I'm back home now. The heating is warming me up but hasn't reached the chill in my heart. The news is on, family has been called and reassured, and chai has been copiously consumed.

There are people who won't reach home tonight. Fatalities of a senseless attack. Someone's parent, spouse, friend, sibling. Someone's child.

And to think yesterday all I was worried about was a clogged drain outside my house.

Wednesday, July 06, 2005

Childhood memories

I grew up in a world of child prodigies with ESP, boys who romped with centipedes in giant fruits and friendly giants who farted before the Queen of England. And here's a critique on the man who made it all happen. It reminded me how much fun childhood was and how jaded we've become as adults. Here's to childhood!

Tuesday, July 05, 2005

A very brief affair

Sudoku. On the train. At work. On the web. I took a look at The Hindu’s puzzle. The grid of numbers looked back at me mockingly. .I used the sheet to mop up some spilt coffee. And returned to the crossword. Who like a Tamil film wife forgave me for my dalliance and welcomed me back with open arms.


The first six months of 2005 have gone by and I looked over my list of resolutions (yes I'm quite anal about these things and write them down lest I'm bumped on the head and get amnesia - you never know). Of the things on my rather long list I was pleased to know that I had ticked many of them off - get a job, learn a new language. Ok that's 2 not some - but it's better than 0 which is what most people have managed. With six months to go I realised that it was time to get started on the other things on my list - get fit, learn how to salsa, stay in touch with friends and family,etc. So today I'm off to the gym to get a membership! So to those of you reaading this - a gentle reminder to GET OFF YOUR ASS AND ACTUALLY SEE ONE OF YOUR NEW YEAR RESOLUTIONS THROUGH.

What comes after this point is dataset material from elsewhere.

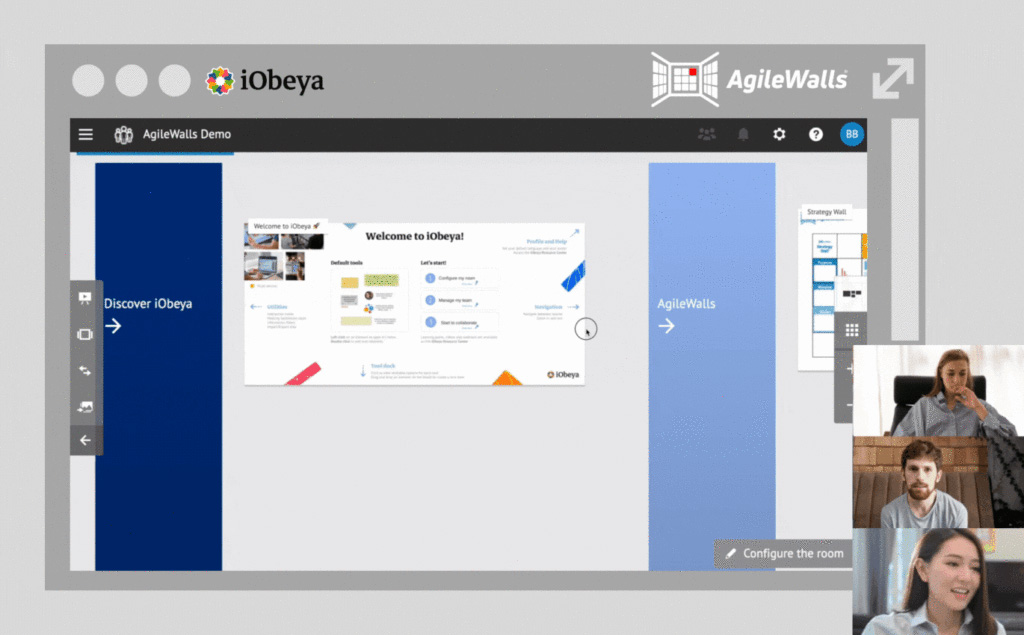Open the help question mark icon
The height and width of the screenshot is (635, 1024).
tap(816, 134)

(Wouldn't I be a great Good Samaritan phone counsellor?)

Friday, July 01, 2005

Raju chai!

As I made my morning cup of coffee in the office today my mind wandered (as it is proned to do) to the canteen boys that are littered all over offices in India. After coming to London, one must get used to the fact that there is no one to make your morning coffee/chai at work. Phew! It feels good to be able to say that without being looked upon as some elitist snob (these English I tell you). But those of you who work in India will understand. Even before your prehistoric PC has booted in the morning you're on the phone to the canteen asking what's for breakfast and ordering a chai. And as your PC is still groaning to life, a canteen boy will come scampering up with a plate of steaming poha and masala chai. Bliss. (There's nothing more depressing than making coffee from a sachet that says Kenco Frozen Coffee Granules)

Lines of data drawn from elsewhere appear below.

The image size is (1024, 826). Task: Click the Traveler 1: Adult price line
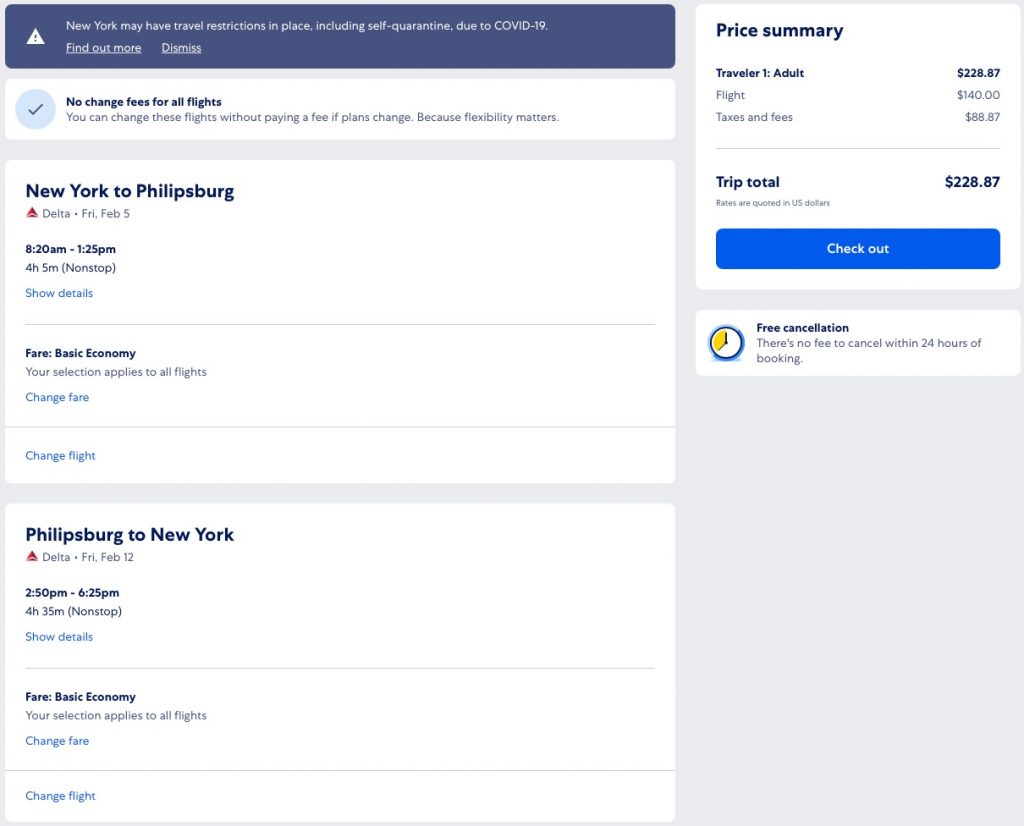[760, 73]
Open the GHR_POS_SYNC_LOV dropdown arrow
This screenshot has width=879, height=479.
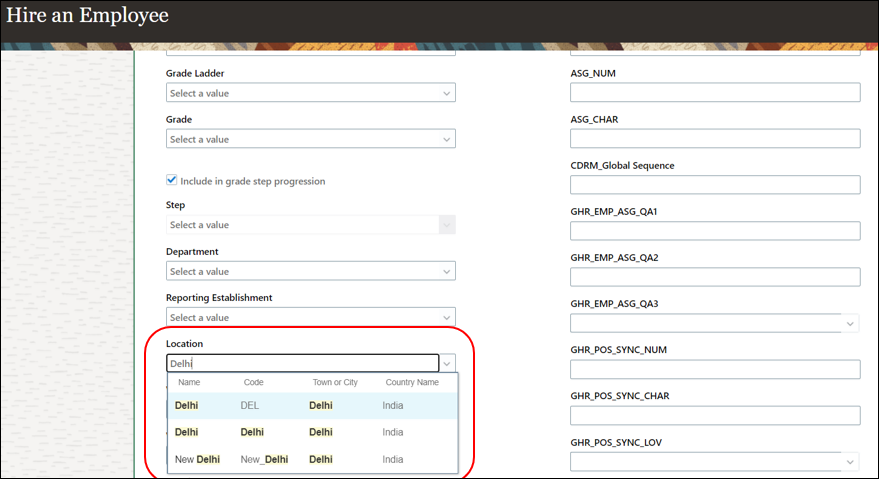coord(850,461)
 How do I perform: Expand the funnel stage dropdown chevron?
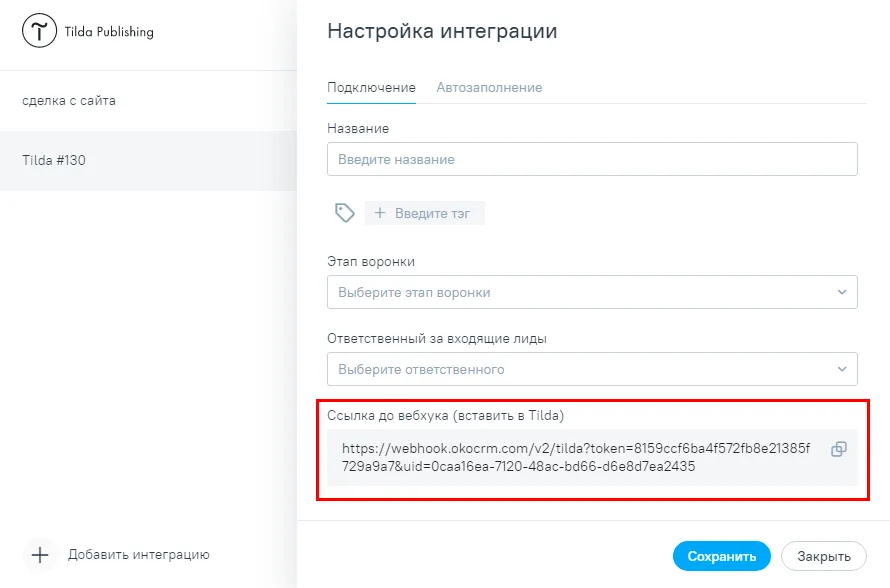[842, 292]
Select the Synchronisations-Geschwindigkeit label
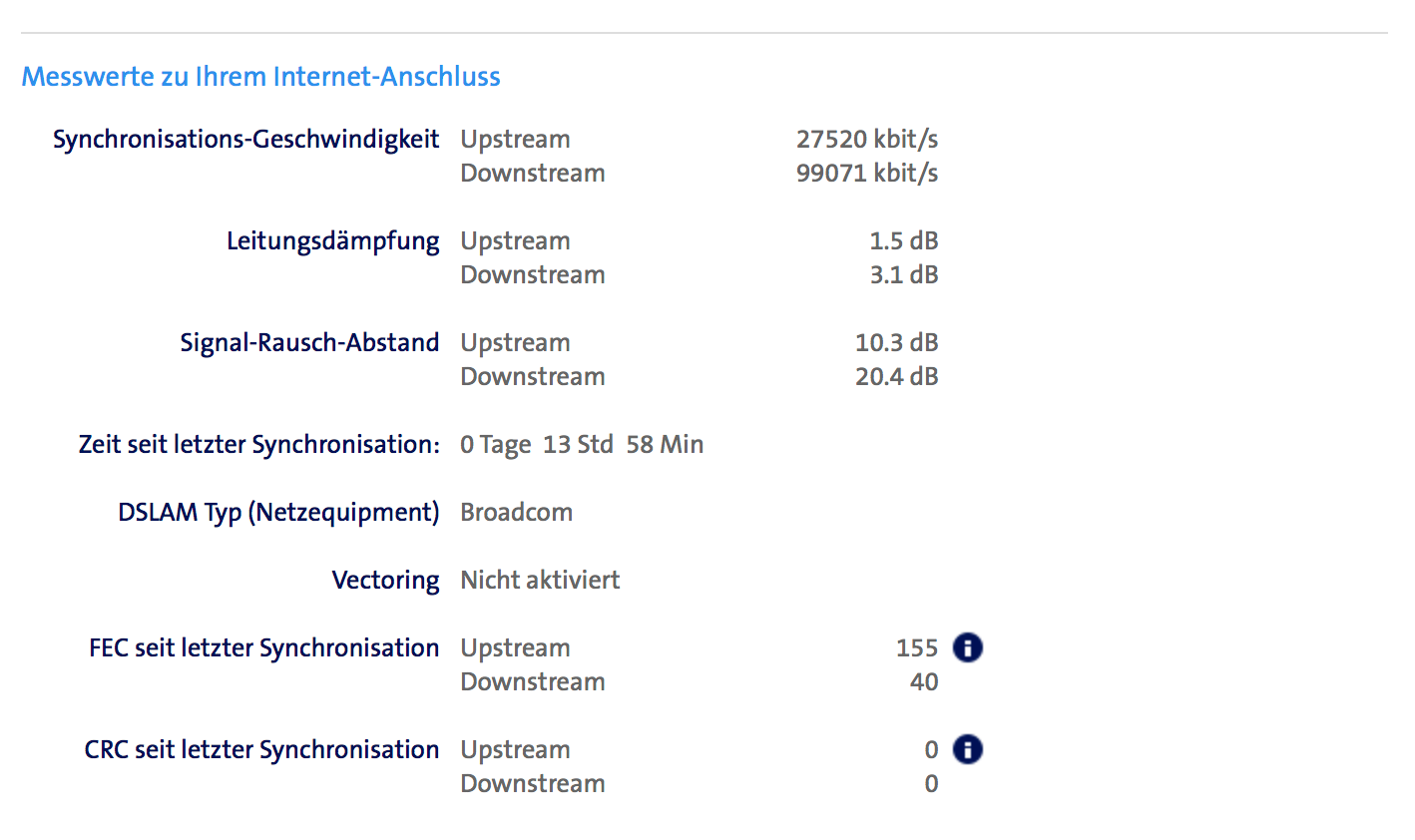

But back to the canteen boys. 12-13 years of age, scrawny, beady eyed and always called Raju. (We once had a canteen boy we all called Raju for 7 months before we realised his name was Suresh) They start out as shy and timid creatures who you can bully and send back too sweet/too milky/too cold chai to and demand a replacement free. You can shout at them, harass them and ignore them. And then they learn the power they wield. They'll start bringing you your lunch cold. Then they won't bring you your lunch at all and pretend like they never got your order. Worst of all they'll slap you with a canteen bill so large you'll need a soft loan from Citi to pay it off. (Don't even bother looking over their ledgers either - it's written in a secret canteenish script that only they understand)

But be nice to them and they'll love you for life. When I quit my first job to move to Bombay, the canteen waived my bill of 500 bucks. A marriage gift they said. (I know - awwww).

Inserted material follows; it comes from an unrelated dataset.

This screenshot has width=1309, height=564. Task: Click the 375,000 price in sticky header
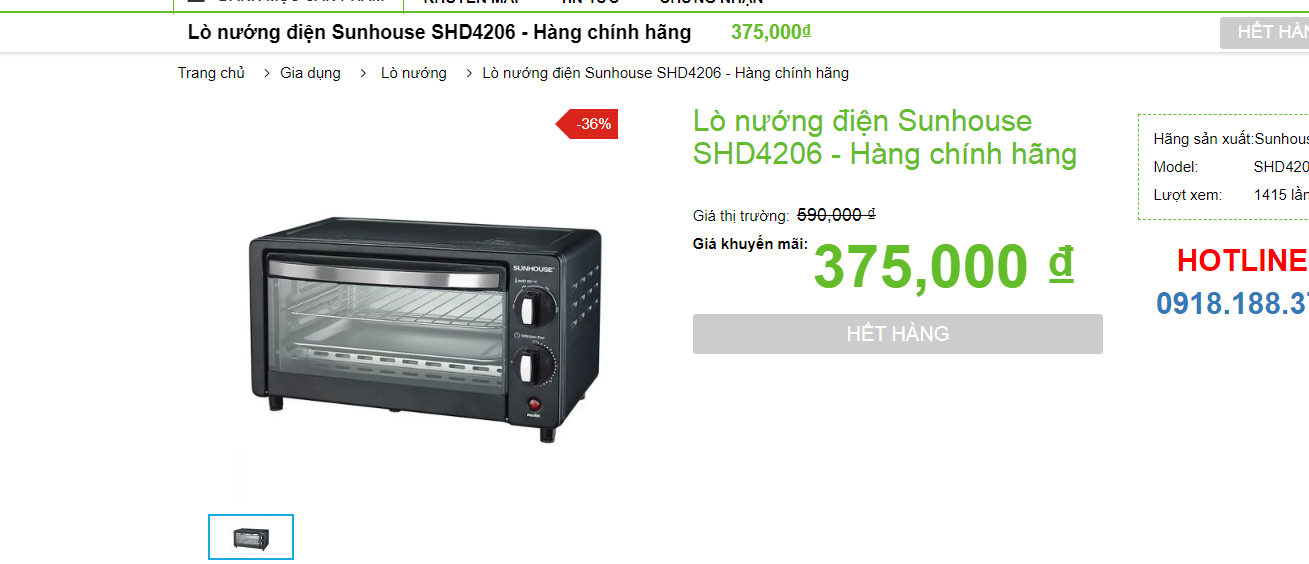tap(771, 32)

Good or evil, canteens are an integral part of working life in India. It provides employment, is a great place to bitch about colleagues and bosses and has pioneered the art of making masala chai. I miss them. And I miss fighting with the Rajus in my awful hindi (which would invariably slip in to English when I was either very angry or when my pool of hindi words ran out).

So here I am in old Blighty, and whenever a caffeine craving comes visiting I can't help but instinctively reach for the phone. And in an attempt to recapture the past I've christened the office kettle Raju.